L’idée première a donc été de digitaliser cette intelligence collective et de créer une plateforme essentiellement destinée aux agriculteurs. Cette idée n’a pu se concrétiser que grâce au soutien de mes associés, dont les compétences en digitalisation pour l’un et entrepreneuriat pour l’autre sont venues compléter mes connaissances du monde agricole.

Ensuite, l’usage de la plateforme a évolué afin de mieux répondre à de nouveaux besoins exprimés par nos utilisateurs et à la nécessité de faire circuler les données dans les différents maillons de la chaîne.

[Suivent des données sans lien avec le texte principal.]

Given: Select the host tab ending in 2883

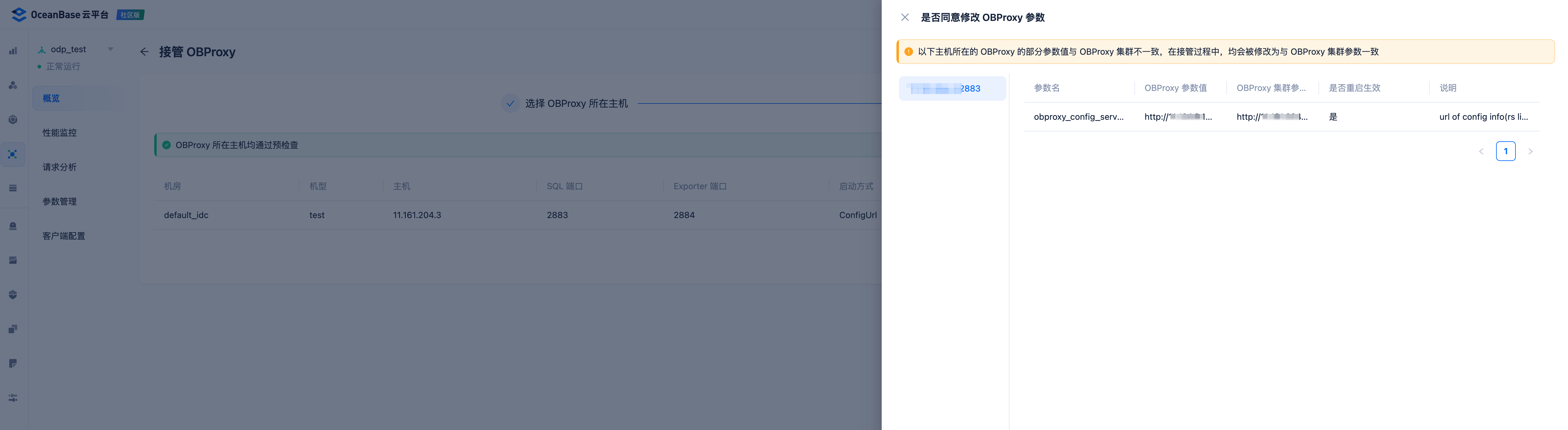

Nous sommes donc assez naturellement passé d’un modèle d’intelligence collective entre agriculteurs à un modèle d’intelligence collective plus large, au bénéfice des différents acteurs de la chaîne de valeur.

As-tu rencontré des difficultés dans ce parcours d’entrepreneur, lesquelles et comment les as-tu surmontées ?

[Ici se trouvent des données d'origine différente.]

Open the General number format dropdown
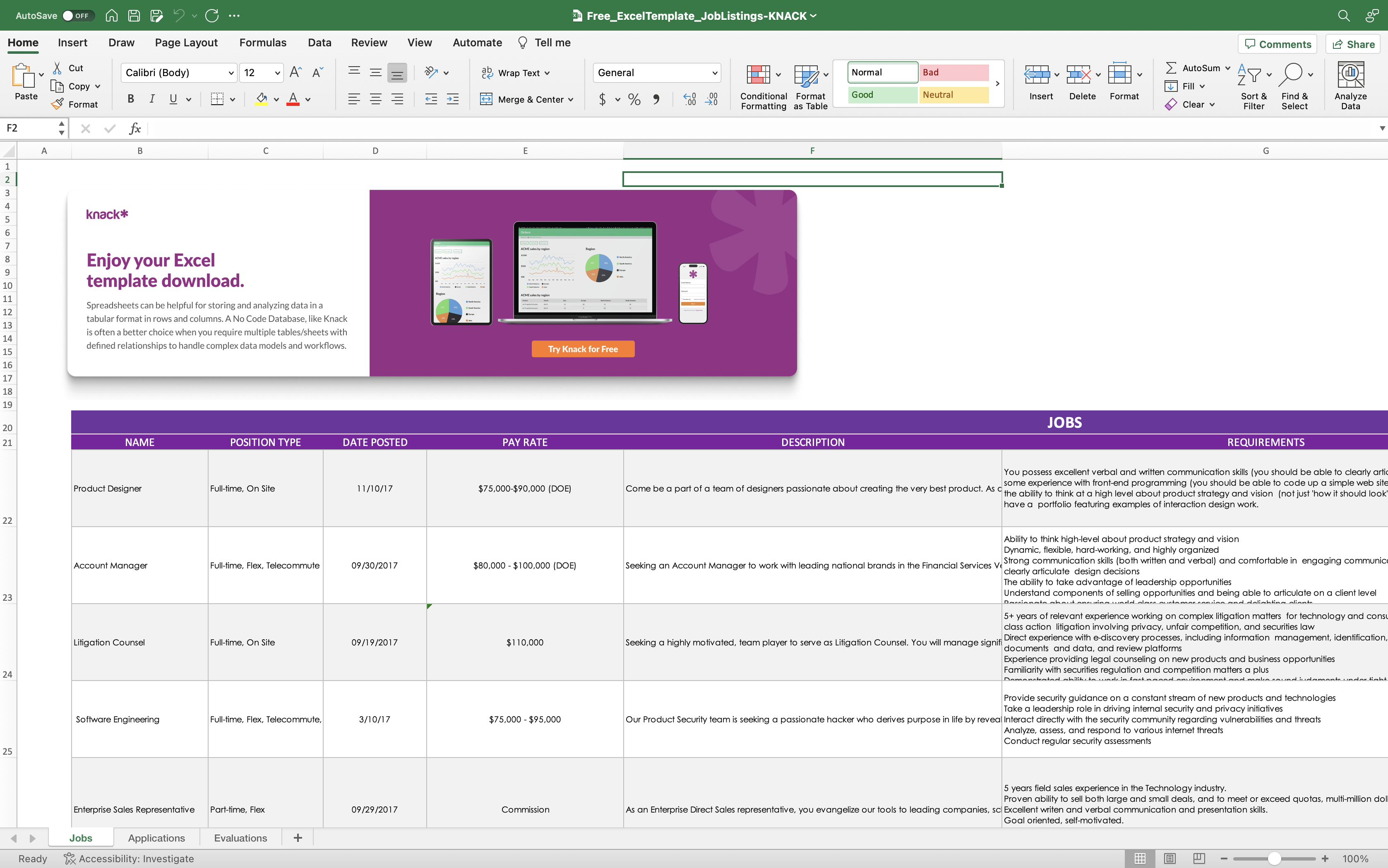Image resolution: width=1388 pixels, height=868 pixels. coord(656,72)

La première difficulté quand on développe une solution pour le monde agricole c’est l’impossibilité de faire des itérations rapides du fait des campagnes annuelles et d’un pas de temps long : quand on pivote, il faut 2 ans pour voir les résultats concrets du pivot !

Ensuite, il faut acquérir de la légitimité, convaincre des clients de plus en plus importants d’utiliser une solution créée par une structure jeune. Il est indispensable, à chaque étape de croissance, de démontrer son potentiel et sa solidité, d’expliciter ses valeurs et ses compétences.

Enfin, le monde agricole ne fonctionne pas de la même façon dans tous les pays et les problématiques logicielles sont différentes en France, dans les pays de l’Est ou en Amérique du Nord. Notre solution est actuellement déployée sur 9 pays et bientôt sur toute l’Europe mais cela a nécessité de s’appuyer sur des partenaires tout en continuant à jouer notre rôle initial de « facilitateur digital » dans la chaîne de valeur.

Pour grandir nous avons pu bénéficier de l’appui de différents partenaires : d’abord le Réseau Entreprendre avec un prêt à taux zéro et les échanges possibles avec de nombreux entrepreneurs sans concurrence directe avec notre solution. Très rapidement nous avons eu le soutien de Bpifrance, financeur incontournable qui permet la création de beaucoup d’entreprises innovantes en France. Nous avons participé à des concours du type « Challenge AgriTech » de Mc Donald’s France, concours qui permettent de travailler avec de grandes structures sur des cas d’usage applicatifs, de bénéficier de leur vision long terme et d’avoir ensuite accès plus facilement à des levées de fonds avec des professionnels du secteur.

FarmLeap est une des startups totem ICI Agrifood : comment décrirais-tu cette communauté et quels sont les avantages pour une startup agritech d’intégrer ce réseau ?

Cette communauté s’est construite au départ sur la food, c’est-à-dire sur l’innovation alimentaire au niveau des aliments. Elle a su conduire une stratégie d’évolution peu commune en se tournant aussi vers l’amont de la filière et en créant des liens concrets et réels avec le monde agricole.

De plus la communauté, ouverte aussi bien aux projets early stage qu’aux projets plus structurés, donne la possibilité de mieux connaître tout l’écosystème de l’alimentation et de rencontrer à la fois des structures de l’agri et de l’agroalimentaire. C’est une communauté à l’écoute qui permet d’ouvrir les bonnes portes et de recueillir des conseils pertinents de la part de différents membres et professionnels aussi bien sur l’axe entrepreneuriat que sur l’axe filière.

Avec le changement climatique que l’on vit tous chaque jour, le monde agricole est face à un mur et il est indispensable de se préparer dès maintenant aux trente prochaines années car les étapes à franchir sont multiples. En parallèle, nous devons maintenir l’objectif de produire de l’alimentation dans le respect de la biodiversité pour sauvegarder notre souveraineté alimentaire tout en luttant contre le changement climatique.